══ Source text
A Note On The Vulnerability Of Star Cacti

It’s worth noting that the star cactus is classified as endangered, thanks to the destruction of its natural habitat, by creating more roads and clearing land for farming, the over-collection of this plant, and plant poachers. 

This plant is not to be confused with Lophophora williamsii, also known as Peyote or the dumpling cactus, which has a similar appearance. Some people do make this mistake and harvest this plant when they mean to take the dumpling cactus instead.

Always ensure that you source plants for your collection from reputable sellers, so you know that your plant hasn’t been taken illegally from its natural habitat.

How To Grow Star Cacti

The star cactus isn’t particularly fussy when it comes to growing conditions, but there are two things it needs: direct sunlight and soil that has decent drainage.

The soil can be as poor as you like, as these plants are used to soil with very little nutrients, but it does have to drain well.

Star cactus plants will not be damaged if you forget to water them. Only water when the soil has completely dried out, and avoid watering these plants at all in winter.
════
══ Records shown
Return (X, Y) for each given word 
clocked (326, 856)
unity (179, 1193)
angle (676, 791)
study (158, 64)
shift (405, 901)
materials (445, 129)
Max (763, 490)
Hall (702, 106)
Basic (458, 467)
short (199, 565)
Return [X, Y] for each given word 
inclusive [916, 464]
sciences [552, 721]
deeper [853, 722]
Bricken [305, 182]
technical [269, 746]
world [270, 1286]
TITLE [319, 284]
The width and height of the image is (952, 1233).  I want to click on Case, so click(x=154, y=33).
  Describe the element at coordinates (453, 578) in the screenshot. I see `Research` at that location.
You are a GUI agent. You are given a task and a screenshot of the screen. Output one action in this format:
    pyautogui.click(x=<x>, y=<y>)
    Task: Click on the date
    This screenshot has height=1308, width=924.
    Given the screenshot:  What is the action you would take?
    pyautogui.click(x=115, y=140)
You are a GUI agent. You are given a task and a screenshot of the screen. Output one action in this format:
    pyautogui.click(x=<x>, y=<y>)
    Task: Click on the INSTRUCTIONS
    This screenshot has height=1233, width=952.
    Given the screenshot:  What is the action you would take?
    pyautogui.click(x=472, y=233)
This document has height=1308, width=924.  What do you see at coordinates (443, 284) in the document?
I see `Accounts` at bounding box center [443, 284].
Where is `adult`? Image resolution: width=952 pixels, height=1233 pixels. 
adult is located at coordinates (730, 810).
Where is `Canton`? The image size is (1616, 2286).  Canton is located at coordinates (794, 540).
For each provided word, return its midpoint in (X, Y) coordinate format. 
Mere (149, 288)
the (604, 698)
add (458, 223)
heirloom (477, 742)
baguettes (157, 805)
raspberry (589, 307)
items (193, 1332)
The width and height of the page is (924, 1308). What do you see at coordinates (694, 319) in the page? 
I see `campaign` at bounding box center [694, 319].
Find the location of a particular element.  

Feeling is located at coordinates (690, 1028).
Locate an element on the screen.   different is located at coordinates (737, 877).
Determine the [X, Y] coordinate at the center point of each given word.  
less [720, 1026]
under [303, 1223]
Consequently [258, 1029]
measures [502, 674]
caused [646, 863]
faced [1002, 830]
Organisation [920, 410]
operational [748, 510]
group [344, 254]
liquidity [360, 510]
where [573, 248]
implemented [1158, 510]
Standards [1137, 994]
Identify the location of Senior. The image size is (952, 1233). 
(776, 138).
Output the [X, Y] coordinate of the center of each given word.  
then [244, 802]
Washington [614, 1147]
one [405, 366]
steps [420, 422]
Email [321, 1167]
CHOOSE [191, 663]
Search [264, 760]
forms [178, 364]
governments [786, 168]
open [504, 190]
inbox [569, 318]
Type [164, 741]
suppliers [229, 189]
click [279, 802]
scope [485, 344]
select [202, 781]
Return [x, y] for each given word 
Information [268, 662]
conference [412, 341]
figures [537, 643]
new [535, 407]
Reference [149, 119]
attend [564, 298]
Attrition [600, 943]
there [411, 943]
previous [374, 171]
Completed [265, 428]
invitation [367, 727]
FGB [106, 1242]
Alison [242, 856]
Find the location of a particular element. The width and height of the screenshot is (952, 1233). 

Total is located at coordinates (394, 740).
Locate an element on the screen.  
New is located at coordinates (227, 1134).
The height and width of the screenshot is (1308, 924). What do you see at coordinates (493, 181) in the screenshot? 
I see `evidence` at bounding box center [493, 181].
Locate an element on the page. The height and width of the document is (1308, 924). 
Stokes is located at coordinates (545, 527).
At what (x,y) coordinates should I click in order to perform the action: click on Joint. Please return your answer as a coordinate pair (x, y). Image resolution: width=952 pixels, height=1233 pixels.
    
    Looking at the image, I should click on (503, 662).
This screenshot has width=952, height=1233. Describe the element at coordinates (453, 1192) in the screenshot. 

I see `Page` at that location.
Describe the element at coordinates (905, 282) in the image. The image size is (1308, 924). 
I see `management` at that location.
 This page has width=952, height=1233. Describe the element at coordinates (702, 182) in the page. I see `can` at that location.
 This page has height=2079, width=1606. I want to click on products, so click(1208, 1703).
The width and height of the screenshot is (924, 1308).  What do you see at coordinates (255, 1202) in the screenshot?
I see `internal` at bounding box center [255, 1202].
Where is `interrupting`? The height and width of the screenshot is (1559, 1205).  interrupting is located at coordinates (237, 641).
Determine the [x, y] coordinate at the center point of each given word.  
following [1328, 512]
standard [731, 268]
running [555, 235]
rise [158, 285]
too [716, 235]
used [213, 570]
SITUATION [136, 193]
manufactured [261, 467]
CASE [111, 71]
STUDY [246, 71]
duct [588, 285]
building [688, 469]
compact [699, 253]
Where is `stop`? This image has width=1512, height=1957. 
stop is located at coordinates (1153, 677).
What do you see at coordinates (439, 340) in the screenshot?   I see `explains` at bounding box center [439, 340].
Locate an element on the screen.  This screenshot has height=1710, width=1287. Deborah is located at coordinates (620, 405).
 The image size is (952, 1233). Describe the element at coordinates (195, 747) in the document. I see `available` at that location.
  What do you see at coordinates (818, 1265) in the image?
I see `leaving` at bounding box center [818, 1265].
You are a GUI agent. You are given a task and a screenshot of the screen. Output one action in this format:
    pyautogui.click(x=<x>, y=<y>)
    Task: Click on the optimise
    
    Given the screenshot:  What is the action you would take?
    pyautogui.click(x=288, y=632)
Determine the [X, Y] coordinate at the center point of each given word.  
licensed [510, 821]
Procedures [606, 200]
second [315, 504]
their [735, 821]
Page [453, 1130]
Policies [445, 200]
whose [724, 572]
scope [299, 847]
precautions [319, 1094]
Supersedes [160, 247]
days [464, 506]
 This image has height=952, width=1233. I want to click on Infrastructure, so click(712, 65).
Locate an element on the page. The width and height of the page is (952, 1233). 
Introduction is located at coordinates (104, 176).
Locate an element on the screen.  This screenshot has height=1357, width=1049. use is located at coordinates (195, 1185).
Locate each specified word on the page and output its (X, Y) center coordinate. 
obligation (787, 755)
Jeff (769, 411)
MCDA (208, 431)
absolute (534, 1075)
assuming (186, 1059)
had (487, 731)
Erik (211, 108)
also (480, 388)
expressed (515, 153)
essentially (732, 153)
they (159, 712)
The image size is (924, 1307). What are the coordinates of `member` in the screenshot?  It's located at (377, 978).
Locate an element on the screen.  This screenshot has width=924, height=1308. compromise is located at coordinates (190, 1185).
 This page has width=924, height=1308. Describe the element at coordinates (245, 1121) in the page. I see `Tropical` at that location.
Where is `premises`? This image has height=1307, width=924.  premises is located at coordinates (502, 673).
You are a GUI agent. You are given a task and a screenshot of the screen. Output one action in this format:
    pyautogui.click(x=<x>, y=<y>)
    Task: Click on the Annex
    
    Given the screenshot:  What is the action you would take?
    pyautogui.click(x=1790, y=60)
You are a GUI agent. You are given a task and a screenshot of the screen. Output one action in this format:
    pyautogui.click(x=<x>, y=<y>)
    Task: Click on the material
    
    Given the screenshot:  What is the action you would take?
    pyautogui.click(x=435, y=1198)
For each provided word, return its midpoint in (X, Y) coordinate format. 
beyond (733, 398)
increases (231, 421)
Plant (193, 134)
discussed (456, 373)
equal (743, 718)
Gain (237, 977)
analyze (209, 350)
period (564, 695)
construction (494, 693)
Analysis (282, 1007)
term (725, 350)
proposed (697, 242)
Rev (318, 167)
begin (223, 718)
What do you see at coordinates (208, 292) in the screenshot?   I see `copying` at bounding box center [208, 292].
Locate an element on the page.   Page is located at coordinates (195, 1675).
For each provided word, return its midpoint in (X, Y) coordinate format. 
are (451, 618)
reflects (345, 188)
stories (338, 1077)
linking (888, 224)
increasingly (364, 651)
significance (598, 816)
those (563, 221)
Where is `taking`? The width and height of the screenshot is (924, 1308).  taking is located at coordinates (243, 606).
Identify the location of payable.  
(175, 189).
════
Assignment: From the star cactus text, print the passage that begins with the words "This plant is" and stops after "has decent drainage.", reproducing it word for word.

Written answer:
This plant is not to be confused with Lophophora williamsii, also known as Peyote or the dumpling cactus, which has a similar appearance. Some people do make this mistake and harvest this plant when they mean to take the dumpling cactus instead.

Always ensure that you source plants for your collection from reputable sellers, so you know that your plant hasn’t been taken illegally from its natural habitat.

How To Grow Star Cacti

The star cactus isn’t particularly fussy when it comes to growing conditions, but there are two things it needs: direct sunlight and soil that has decent drainage.